WICG / compression-dictionary-transport

Other
92 stars 8 forks source link

Consider Websocket use case #30

Closed pmeenan closed 11 months ago

pmeenan commented 1 year ago

Websockets themselves would fail a same-origin check for a dictionary delivered over HTTPS.

Would it be valuable (and safe) to allow for the path matching URL in the dictionary response to specify a wss:// scheme along with a match path (and explicitly restrict dictionaries to https, not just same-origin)? Then the dictionary-setting part of the spec could require that the match path be same-origin (and https) or the equivalent origin if wss was used as a scheme in the match path.

Something like:

AFAIK, the actual compression should work fine for data delivered over a websocket as long as the encoding supports streamed compression (which is usually a requirement before adopting a new compression algorithm anyway).

pmeenan commented 1 year ago

The match param is now a full URL which opens up the possibility for websocket support by allowing https dictionaries to apply to wss URLs if the origin is otherwise the same (host and port). Maybe allow it independent of port?

Would need a serious security review by people more familiar with attack vectors for websockets to know if there is a concern.

For security, presumably, the same hash-based safety applies where the worst-case scenario is that the websocket server doesn't have the dictionary advertised.

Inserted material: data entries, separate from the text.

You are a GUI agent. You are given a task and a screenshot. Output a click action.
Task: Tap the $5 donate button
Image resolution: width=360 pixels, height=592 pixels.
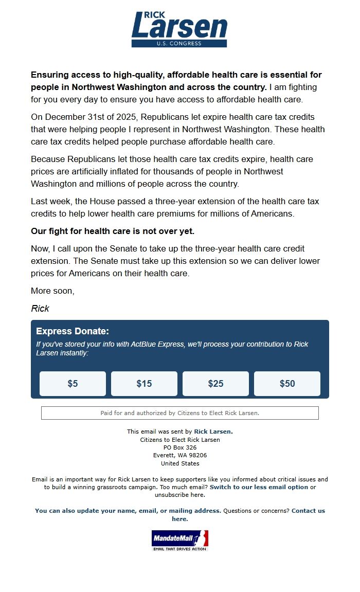pos(73,384)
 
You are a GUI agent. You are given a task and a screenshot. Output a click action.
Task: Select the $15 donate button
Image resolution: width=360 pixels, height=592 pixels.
pos(144,384)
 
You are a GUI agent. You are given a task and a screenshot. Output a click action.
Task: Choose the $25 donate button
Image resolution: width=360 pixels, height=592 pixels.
pos(215,384)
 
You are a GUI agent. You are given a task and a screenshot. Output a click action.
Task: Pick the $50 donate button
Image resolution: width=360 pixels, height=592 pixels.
pos(287,384)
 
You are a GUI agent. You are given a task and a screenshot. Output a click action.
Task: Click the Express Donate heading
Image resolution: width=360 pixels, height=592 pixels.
pos(73,331)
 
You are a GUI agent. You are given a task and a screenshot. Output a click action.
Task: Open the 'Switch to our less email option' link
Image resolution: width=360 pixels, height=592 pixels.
pos(259,487)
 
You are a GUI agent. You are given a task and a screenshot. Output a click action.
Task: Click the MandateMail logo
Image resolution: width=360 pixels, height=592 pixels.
pos(179,540)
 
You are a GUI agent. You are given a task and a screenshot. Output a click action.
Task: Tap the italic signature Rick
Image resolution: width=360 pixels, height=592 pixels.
pos(40,309)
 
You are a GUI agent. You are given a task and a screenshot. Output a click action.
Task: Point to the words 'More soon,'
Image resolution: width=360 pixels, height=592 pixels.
pos(52,291)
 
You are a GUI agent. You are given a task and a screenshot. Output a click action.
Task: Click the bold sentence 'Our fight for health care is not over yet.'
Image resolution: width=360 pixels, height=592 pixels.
pos(113,231)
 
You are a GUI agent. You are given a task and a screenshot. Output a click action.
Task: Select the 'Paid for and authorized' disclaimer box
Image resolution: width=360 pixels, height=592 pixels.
pos(179,413)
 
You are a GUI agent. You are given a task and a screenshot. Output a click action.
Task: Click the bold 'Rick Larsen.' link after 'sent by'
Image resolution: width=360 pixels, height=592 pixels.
pos(213,432)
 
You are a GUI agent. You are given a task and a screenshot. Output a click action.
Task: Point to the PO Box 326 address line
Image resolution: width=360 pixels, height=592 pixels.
pos(179,447)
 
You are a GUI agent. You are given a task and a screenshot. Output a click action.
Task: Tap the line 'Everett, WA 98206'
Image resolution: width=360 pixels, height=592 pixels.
pos(179,455)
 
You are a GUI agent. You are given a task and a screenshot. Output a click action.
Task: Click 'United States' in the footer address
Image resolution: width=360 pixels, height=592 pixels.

For privacy, the dictionary hash allows passing information from the https:// response into a wss:// request which may be a concern.

yoavweiss commented 1 year ago

The match param is now a full URL which opens up the possibility for websocket support by allowing https dictionaries to apply to wss URLs if the origin is otherwise the same (host and port)

Wouldn't that enable cross origin communication? (as the scheme is part of the origin definition)

pmeenan commented 1 year ago

Wouldn't that enable cross origin communication? (as the scheme is part of the origin definition)

Yeah, that was my main concern with:

For privacy, the dictionary hash allows passing information from the https:// response into a wss:// request which may be a concern.

I think websockets will be able to re-use the sec-available-dictionary: and accept-encoding:/content-encoding: part of the flow but setting a dictionary to use is probably going to require JS API changes. I'll add a note by the compression API section with some notes and putting the websocket JS API changes out-of-scope for this.

pmeenan commented 1 year ago

I put up a PR marking websockets as out-of-scope.

That said, if we allow the <link rel=dictionary> to provide a client-specified path (maybe limit it to wss) we can probably handle it without API-surface changes. e.g. <link rel=dictionary href="https://xxx.com/dictionary" match="wss://xxx.com">

The main risk with that is setting dictionaries for an origin that you don't control but it gets around the cross-origin data leak problem since the document can already pass arbitrary data through the websocket URL (or socket itself) and the dictionary already needs to be cors-readable.

It still doesn't feel like a "clean" solution though and can always be layered on top of what we have defined here.

yoavweiss commented 1 year ago

That said, if we allow the <link rel=dictionary> to provide a client-specified path (maybe limit it to wss) we can probably handle it without API-surface changes. e.g. <link rel=dictionary href="https://xxx.com/dictionary" match="wss://xxx.com">

This still feels like a cross-origin leak to me (dictionary in one origin would be applied to resources in another). Is there a strong benefit to applying dictionaries to web sockets that I'm missing?

pmeenan commented 1 year ago

This still feels like a cross-origin leak to me (dictionary in one origin would be applied to resources in another). Is there a strong benefit to applying dictionaries to web sockets that I'm missing?

Is it still considered a cross-origin "leak" if the application is the one explicitly plumbing the data through from a cors-readable response to a request on another origin? It doesn't seem any different than added query params on the URL.

We don't need to solve it here but I assume websockets will see benefits depending on the type of the content. If the websocket is carrying json-encoded messages then the savings could be significant like we see on some API fetch requests we have been looking at (50-60%). Creating an external dictionary with some of the standard template responses, the json structure, etc could provide binary-packed message sizes for json-style content.

I don't know that there's enough websocket usage for compressible content to make it meaningful at scale but I don't think there's anything in the current plan that makes it difficult to build websocket support on top of at some point in the future.

LPardue commented 1 year ago

I see you just closed this but.. I was surprised this ticket didn't mention Compression Extensions for WebSocket https://datatracker.ietf.org/doc/rfc7692/

The spec defines a compression framework and one concrete example using DEFLATE. It would seem that any work in this area would be well to do fitting in that framework.

pmeenan commented 1 year ago

@LPardue I closed it mostly because the text marking websockets as out-of-scope is in a PR. It can wait until the PR is merged to actually close though.

Thanks for the pointer to the compression extensions. I don't see anything there that wouldn't work with dictionary-based streams (though it will require a fair bit of spec work to define the extension and APIs). Either way, nothing in this work precludes that.

LPardue commented 1 year ago

Putting it out of scope seems fine to me. No need to keep issue open if we are putting the problem now.